US Rep. Ilhan Omar (D-MN) (L) talks with Speaker of the House Nancy Pelosi (D-CA) during a rally with fellow Democrats before voting on H.R. 1, or the People Act, on the East Steps of the US Capitol on March 08, 2019 in Washington, DC. (AFP photo)
The US and Chinese flags are seen at a trade port in Qingdao in China's eastern Shandong province. (AFP photo)

The US House has passed a bill that would block Chinese firms from American markets over accounting rules amid the already strained relations between the world’s two powerful economies.

The bill cleared on a voice vote Wednesday could bar many Chinese companies from listing shares on US exchanges or otherwise raising money from American investors.

The vote on the legislation is one of the few bipartisan moves by Congress to take action against China since the coronavirus pandemic began.

The bill is also part of a broader clampdown on China's alleged involvement with Wall Street that has been gaining momentum in Congress, within the financial industry, and the White House.

"This may be one of the most important investor protection pieces of legislation this year," said Rep. Brad Sherman (D-Calif.), chair of the subcommittee overseeing capital markets on the House Financial Services Committee.

Sherman said Sen. John Kennedy (R-La.), the sponsor of the legislation in the Senate, "certainly hasn't heard that the President plans to veto the legislation."

Known as the Holding Foreign Companies Accountable Act, the measure could get signed into law quickly by President Donald Trump as it was approved by the Republican-controlled Senate in May.

The bill requires that Chinese companies adhere to US auditing standards, giving firms such as Alibaba, three years to abide by US rules before being removed from US markets.

Chinese foreign ministry spokeswoman Hua Chunying has called the legislation a discriminatory policy that politically oppresses Chinese companies.

It shows “the United States applies discriminatory policies to Chinese companies and launches political oppression against them," Chinese Foreign Ministry spokesperson Hua Chunying said at a press conference.

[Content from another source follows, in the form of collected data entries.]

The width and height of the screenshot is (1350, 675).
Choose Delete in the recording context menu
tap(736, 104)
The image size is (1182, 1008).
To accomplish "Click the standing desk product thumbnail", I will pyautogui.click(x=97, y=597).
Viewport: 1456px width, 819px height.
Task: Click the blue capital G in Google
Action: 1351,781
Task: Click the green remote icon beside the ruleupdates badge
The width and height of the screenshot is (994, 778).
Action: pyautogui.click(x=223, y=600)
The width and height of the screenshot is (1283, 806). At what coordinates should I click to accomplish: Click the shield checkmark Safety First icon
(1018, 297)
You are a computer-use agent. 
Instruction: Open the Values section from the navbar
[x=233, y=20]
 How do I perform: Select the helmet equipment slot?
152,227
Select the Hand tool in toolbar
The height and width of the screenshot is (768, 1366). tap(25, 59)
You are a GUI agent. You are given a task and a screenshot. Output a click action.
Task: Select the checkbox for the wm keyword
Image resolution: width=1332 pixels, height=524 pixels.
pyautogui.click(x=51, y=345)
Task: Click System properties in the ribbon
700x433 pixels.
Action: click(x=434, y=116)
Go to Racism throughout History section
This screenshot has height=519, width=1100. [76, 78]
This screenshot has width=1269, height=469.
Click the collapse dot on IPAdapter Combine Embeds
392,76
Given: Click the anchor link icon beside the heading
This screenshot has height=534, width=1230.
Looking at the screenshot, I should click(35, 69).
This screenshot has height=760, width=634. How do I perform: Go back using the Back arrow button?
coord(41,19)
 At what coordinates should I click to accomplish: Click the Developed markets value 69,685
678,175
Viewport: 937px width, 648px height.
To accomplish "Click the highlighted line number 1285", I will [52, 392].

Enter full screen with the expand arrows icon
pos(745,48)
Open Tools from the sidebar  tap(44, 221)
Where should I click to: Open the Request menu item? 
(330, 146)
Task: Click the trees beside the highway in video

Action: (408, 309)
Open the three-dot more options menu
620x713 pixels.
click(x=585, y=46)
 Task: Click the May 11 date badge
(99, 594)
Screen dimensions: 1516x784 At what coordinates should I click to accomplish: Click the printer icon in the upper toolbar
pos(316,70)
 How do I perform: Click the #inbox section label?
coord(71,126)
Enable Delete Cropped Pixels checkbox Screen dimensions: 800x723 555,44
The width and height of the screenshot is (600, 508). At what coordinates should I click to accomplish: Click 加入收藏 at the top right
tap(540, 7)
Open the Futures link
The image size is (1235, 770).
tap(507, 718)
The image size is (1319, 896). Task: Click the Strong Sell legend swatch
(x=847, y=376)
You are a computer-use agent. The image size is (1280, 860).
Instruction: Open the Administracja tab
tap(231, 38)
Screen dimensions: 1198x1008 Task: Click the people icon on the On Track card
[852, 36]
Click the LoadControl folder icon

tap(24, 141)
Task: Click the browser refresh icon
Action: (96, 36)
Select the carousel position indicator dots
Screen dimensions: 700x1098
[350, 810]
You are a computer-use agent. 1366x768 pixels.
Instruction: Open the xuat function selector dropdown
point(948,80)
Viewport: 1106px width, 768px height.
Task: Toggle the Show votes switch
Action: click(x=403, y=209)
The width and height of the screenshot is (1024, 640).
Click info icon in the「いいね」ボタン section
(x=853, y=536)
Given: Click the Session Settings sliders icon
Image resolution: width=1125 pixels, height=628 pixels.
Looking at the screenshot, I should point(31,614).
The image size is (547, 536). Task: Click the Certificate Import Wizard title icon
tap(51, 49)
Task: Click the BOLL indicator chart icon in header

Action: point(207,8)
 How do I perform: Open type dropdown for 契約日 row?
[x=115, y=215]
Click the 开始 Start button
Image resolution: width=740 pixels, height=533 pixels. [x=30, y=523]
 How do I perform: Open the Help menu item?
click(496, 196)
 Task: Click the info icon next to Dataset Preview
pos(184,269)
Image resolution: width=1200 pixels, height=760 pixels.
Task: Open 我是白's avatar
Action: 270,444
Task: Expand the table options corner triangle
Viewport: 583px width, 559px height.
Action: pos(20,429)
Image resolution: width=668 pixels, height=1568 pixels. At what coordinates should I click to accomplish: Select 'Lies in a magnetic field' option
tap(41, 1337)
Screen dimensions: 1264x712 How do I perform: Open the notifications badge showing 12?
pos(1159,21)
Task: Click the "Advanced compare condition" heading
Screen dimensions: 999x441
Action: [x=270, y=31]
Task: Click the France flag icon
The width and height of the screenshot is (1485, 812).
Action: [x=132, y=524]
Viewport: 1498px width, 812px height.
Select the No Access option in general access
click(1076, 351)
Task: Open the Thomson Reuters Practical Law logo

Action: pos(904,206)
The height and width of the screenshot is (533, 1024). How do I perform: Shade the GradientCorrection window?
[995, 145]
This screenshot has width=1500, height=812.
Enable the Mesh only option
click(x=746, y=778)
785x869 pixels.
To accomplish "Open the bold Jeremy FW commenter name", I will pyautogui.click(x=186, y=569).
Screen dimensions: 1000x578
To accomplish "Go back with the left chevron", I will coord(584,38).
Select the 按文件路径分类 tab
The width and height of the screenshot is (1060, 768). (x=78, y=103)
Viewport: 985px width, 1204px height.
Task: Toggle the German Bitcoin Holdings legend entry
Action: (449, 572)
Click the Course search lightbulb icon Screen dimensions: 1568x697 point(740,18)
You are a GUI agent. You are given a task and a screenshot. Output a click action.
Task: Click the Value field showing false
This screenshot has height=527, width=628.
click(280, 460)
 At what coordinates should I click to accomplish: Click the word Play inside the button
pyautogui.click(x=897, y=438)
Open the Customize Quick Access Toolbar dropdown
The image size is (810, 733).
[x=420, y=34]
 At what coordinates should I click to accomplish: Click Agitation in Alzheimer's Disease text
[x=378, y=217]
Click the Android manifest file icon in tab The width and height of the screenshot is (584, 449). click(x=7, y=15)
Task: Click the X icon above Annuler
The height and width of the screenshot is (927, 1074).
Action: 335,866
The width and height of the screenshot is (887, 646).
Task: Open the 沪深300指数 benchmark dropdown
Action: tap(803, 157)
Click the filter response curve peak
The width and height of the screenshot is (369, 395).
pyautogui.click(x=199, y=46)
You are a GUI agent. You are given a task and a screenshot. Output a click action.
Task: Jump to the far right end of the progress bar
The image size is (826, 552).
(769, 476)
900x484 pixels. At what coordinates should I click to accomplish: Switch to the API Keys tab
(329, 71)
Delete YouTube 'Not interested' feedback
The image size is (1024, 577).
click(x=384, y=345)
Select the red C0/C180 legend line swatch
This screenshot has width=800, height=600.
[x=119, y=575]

“We firmly oppose politicizing securities regulation. We hope the US side can provide a fair, just and non-discriminatory environment for foreign companies to invest and operate in the US, instead of trying to set up various barriers,” Hua said.

This comes after Trump signed an executive order earlier this month prohibiting Americans from investing in those Chinese companies that his administration claims support Beijing’s military.